Computer Sciences Department logo

CS 368-1 (2011 Summer) — Day 8 Homework

Due Monday, July 25, at the start of class.

Description

Practice writing regular expressions.

Details

You are not writing a script this time! Instead, I provide the script (same one we used in class):

#!/usr/bin/perl
use strict;
use warnings;

open(INPUT, '<', $ARGV[0])
    or die "Could not open file: $!\n";

while (<INPUT>) {
    print if /cat/;
}

close INPUT;

Your assignment is to write regular expressions for the following patterns. Use the script to test your expressions. To help with testing, here are the two data files that I used in class:

For some of the patterns, you may wish to create your own input file(s). That is fine.

Most of the patterns below are narrowed defined, but some permit more freedom of interpretation. If you think a pattern is not clear, your answer must include a description of how you interpreted it; include example matches and non-matches to support your interpretation. If your pattern does not match my interpretation, or a fairly obvious other one, it will not count.

Patterns

You must get at least 7 of the 10 patterns below correct in order to get full credit for the assignment. Give yourself time, and be sure to check both matches and possible non-matches!

Think carefully about whether letter case matters in each pattern!

Some patterns are prefixed with “[words]” to indicate that the pattern should work on the words data file, and some are prefixed with “[Henry]” to indicate that the pattern should work on the King Henry V data file. Other patterns are for other data.

  1. [words] I am trying to solve a crossword puzzle clue; it contains exactly five letters, the first letter is “A” and the middle (3rd) letter is “P”. What are the possible words that could go there?
  2. [words] Find all single words, of any length, that contain exactly one vowel letter (a, e, i, o, u).
  3. [words] Match the word “hello” and nothing else.
  4. [words] Find all words that begin with the letter “o” and end with the letter “n”; case do NOT matter.
  5. [words] Find all words that contain “time”.
  6. [Henry] Find the first line of each part spoken by the Chorus.
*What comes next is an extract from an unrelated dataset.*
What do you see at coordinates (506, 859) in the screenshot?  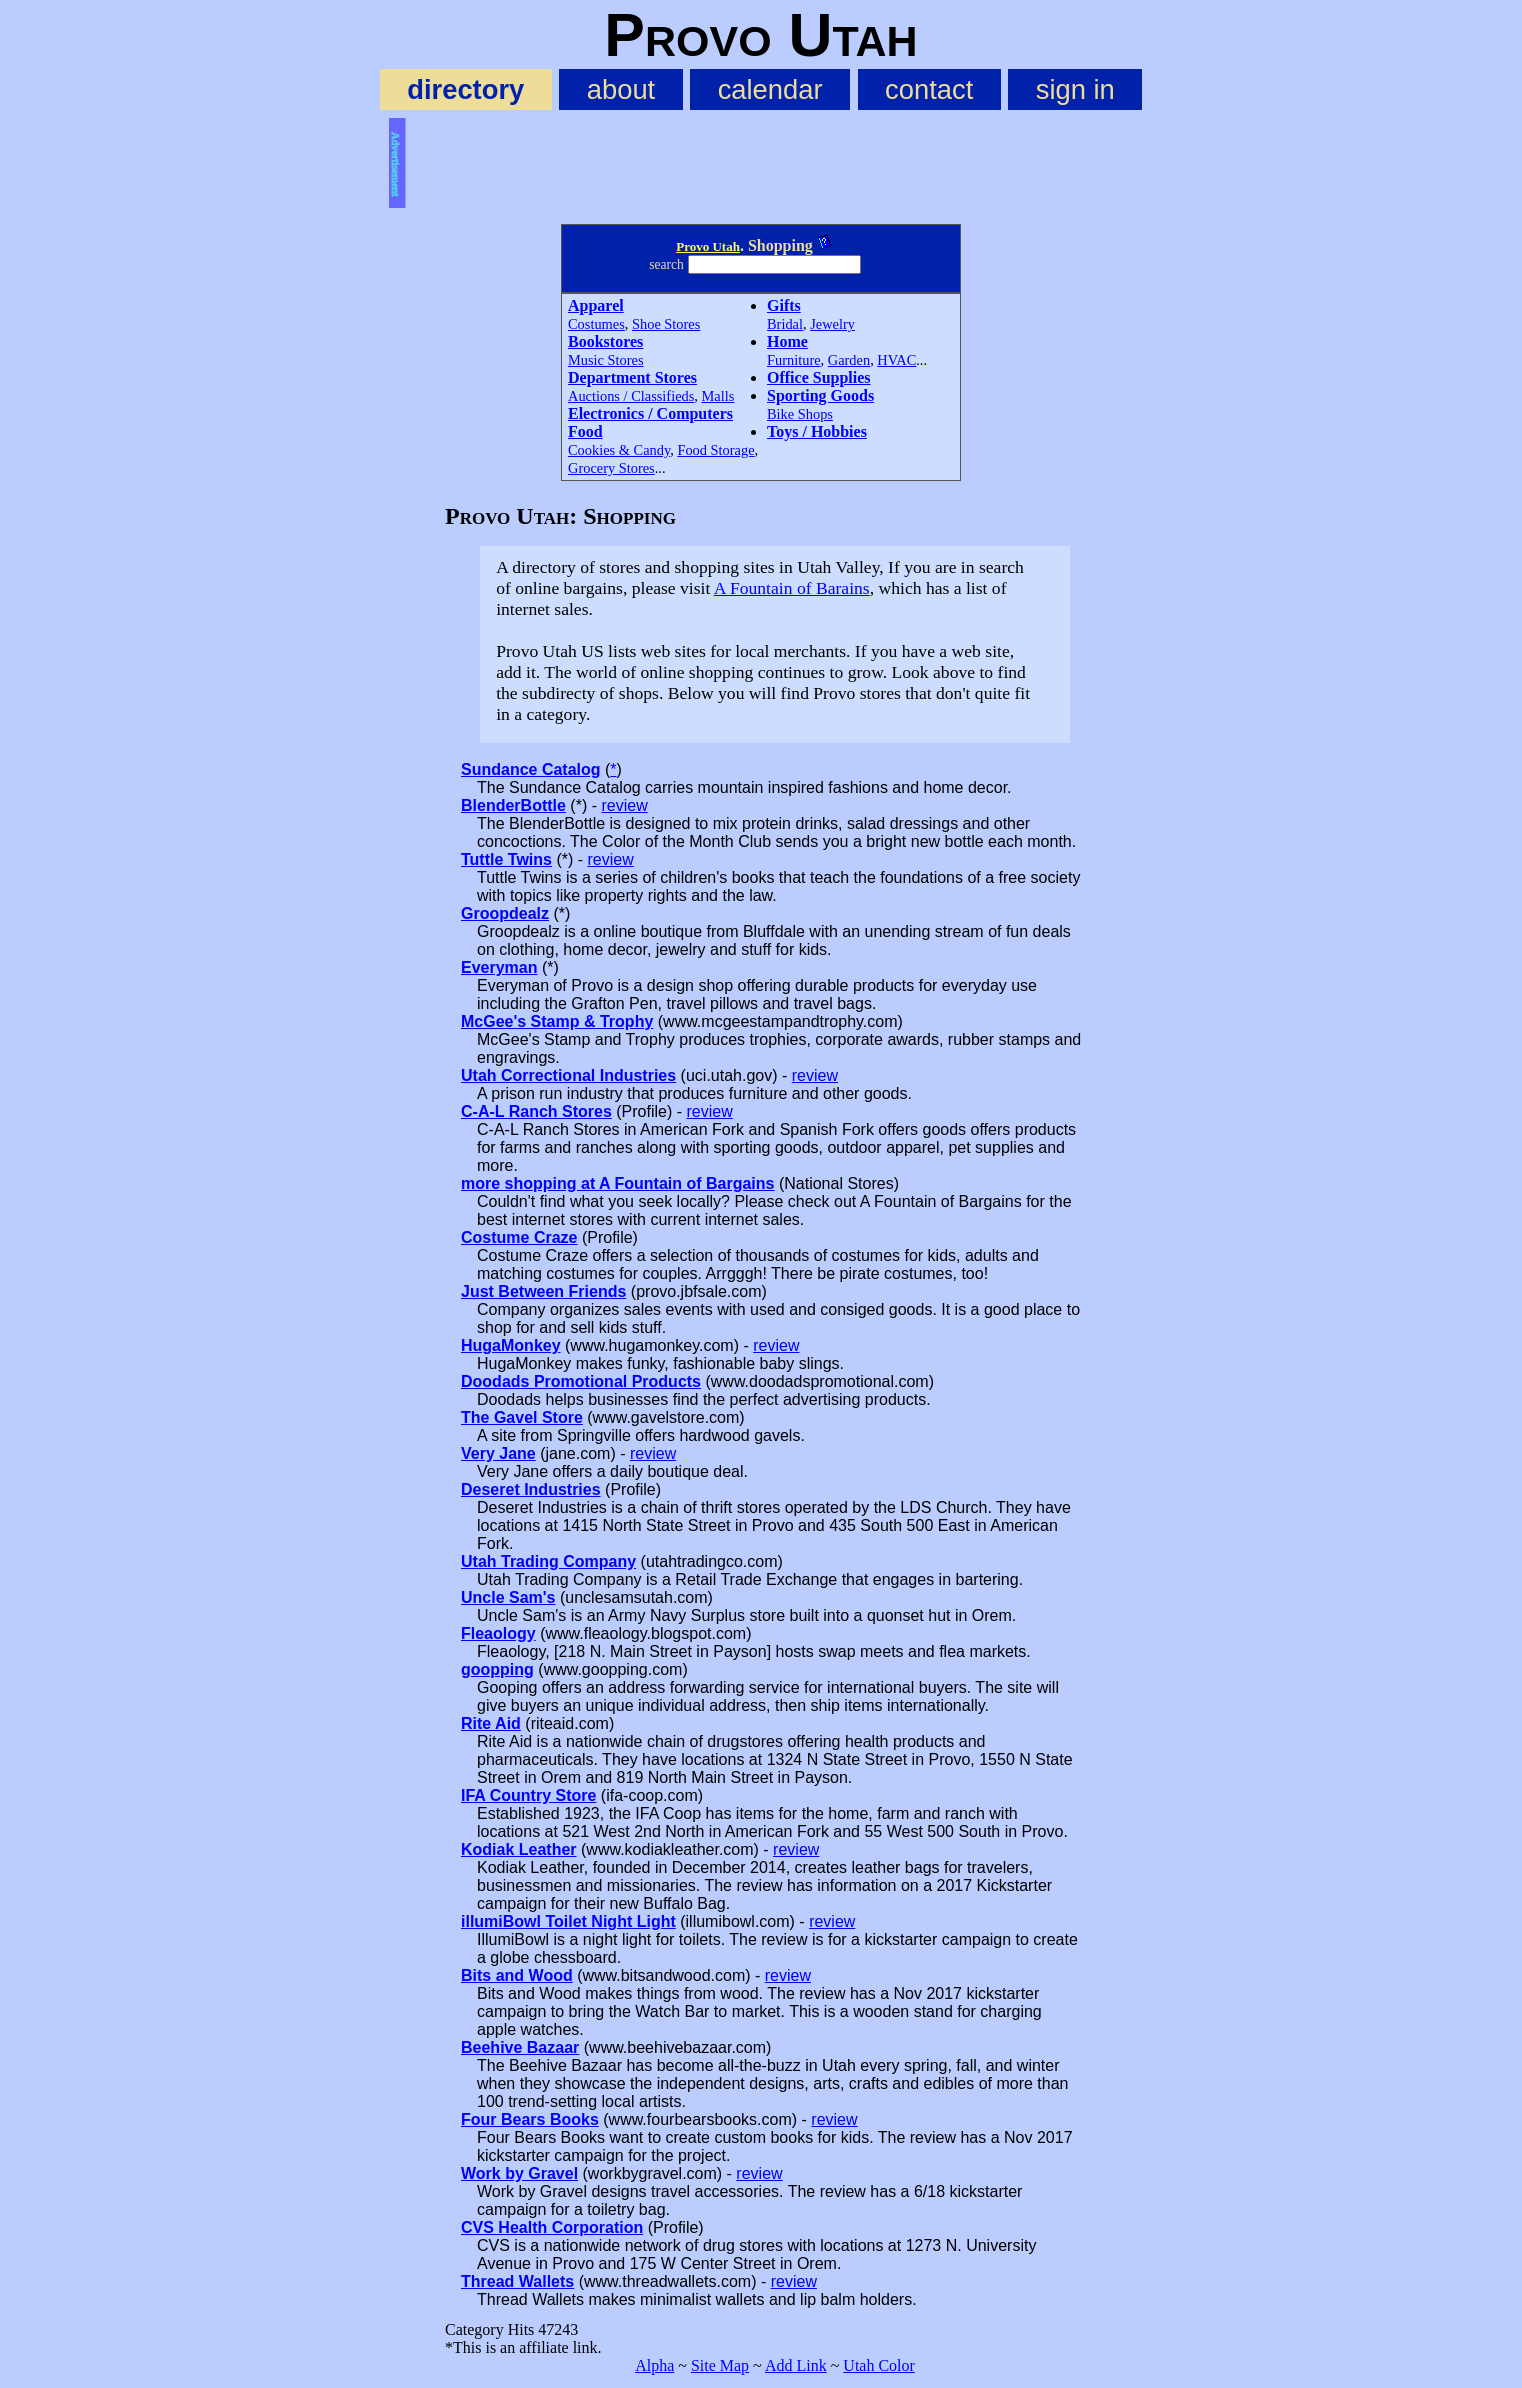 I see `Tuttle Twins` at bounding box center [506, 859].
Look at the text carefully to figure out how to identify such lines.
  7. [Henry] Find every line where “France” is the last word of a sentence; sentences end with “.” in this text.
  8. [Henry] I am looking for the famous line from this play, but all I can remember is that it contains the words “band” and “brothers”. Please help me find that line!
  9. Search through a Perl script (use one of your own) and print out all lines that are comments. If a line contains real code and then a comment, do not print it — just whole lines that are a comment and nothing else. Hint: Do not forget about indented lines.
  10. Match valid 10-digit North American Numbering Plan telephone numbers. [You knew this was coming, didn’t you?] Do the best you can, and clearly state your assumptions.

Reminders

Do the work yourself, consulting reasonable reference materials as needed; any reference material that gives you a complete or nearly complete solution to this problem or a similar one is not OK to use. Asking the instructors for help is OK, asking other students for help is not.

Hand In

A printout of your regular expressions, clearly labeled, on a single sheet of paper. Provide any necessary qualifications for your expressions, including example matches and non-matches. Be sure to put your own name in the initial comment block of the code. Identifying your work is important, or you may not receive appropriate credit.